The present invention relates generally to improving the properties of intermetallic compositions. More particularly, it relates to improving the ductility of iron-aluminides.
It is well-known that aluminide intermetallics have received much attention recently in research programs because of their potential as high temperature materials for structural applications. In general, aluminides of various metals are found to have relatively low density because of the presence of the aluminum. They also have good temperature stability at elevated temperatures and in addition relatively poor ductility at lower temperatures. Iron-aluminide, FeAl, is one of the group of aluminide intermetallics. Iron-aluminide is one of the high temperature aluminides which do not fail elastically at room temperature under tension loading. However, fracture of these aluminides does occur intergranularly in conventional equiaxed high aluminide alloys.
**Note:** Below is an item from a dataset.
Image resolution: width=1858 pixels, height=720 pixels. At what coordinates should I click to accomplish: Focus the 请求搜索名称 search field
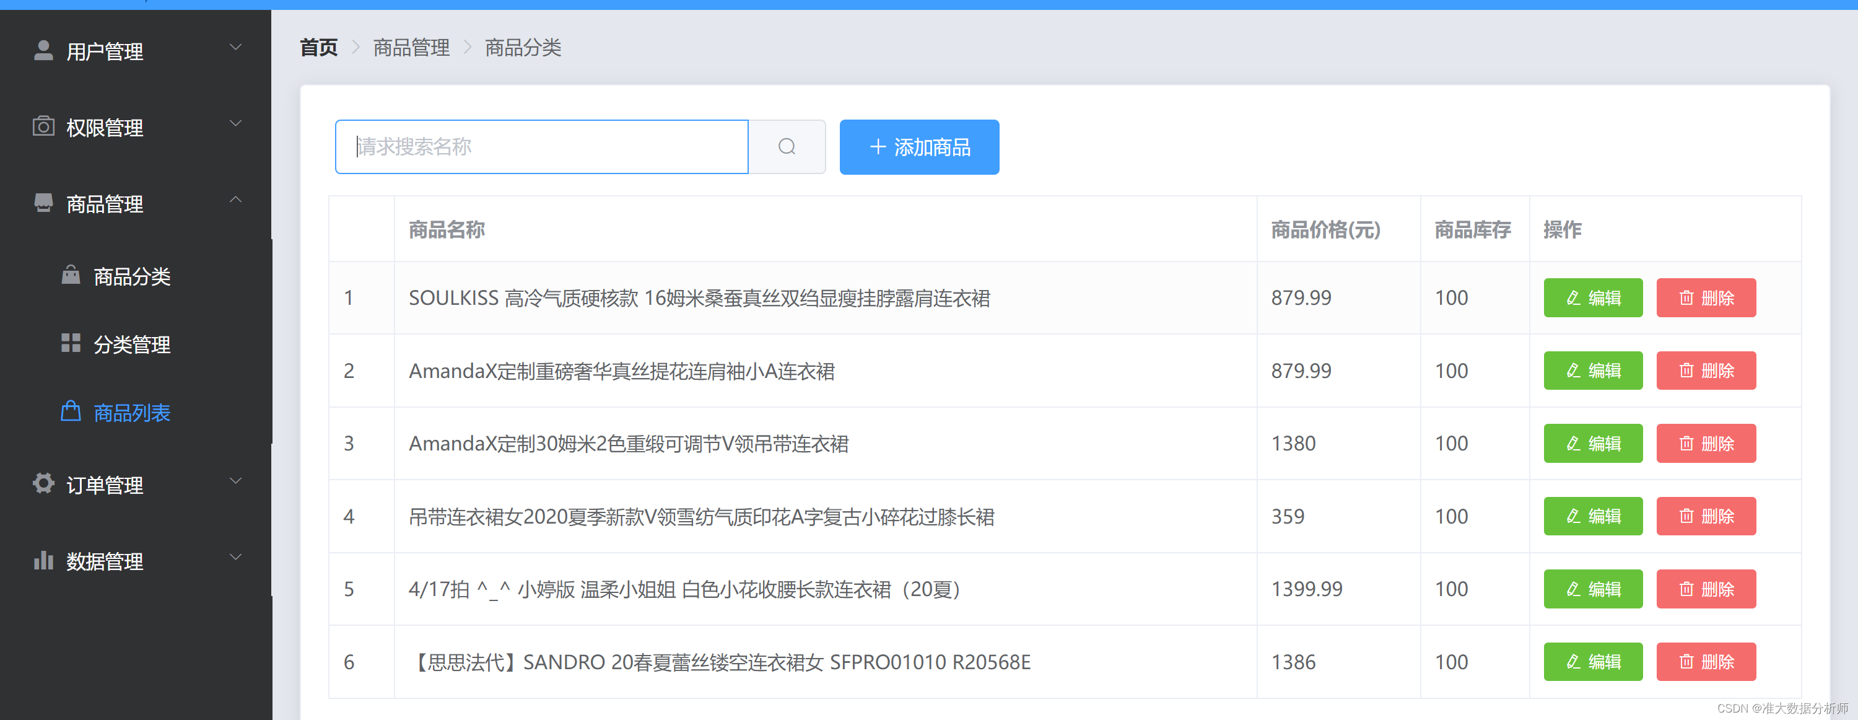(x=541, y=147)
I have found that directional solidification of iron-aluminide can generate an elongated grain structure. Since the area of grain boundaries traverse to a stress direction is minimized for directionally solidified iron-aluminides, a directionally solidified structure is deemed to be resistant to intergranular failure such as those noted above to occur in conventional equiaxed high aluminide alloys. Ideally, single crystal intermetallics can completely eliminate the grain boundary and can consequently eliminate the grain boundary brittleness problem. Accordingly, high temperature properties can be significantly improved by the employment of directionally solidified or single crystal iron-aluminide materials. Similar phenomena have been demonstrated in the case of cast superalloys.
Directional solidification changes the mode of failure for iron-aluminides from an intergranular mode to a transgranular mode at low temperatures Ductile Brittle Transition Temperature (DBTT) for such directionally solidified compositions decreases to about 300.degree. C. The tensile elongation for such directionally solidified iron-aluminide compositions at room temperature has an upper limit of about 2-3%.
What is sought pursuant to the present invention is improvement in the lower temperature tensile elongation of directionally solidified iron-aluminides.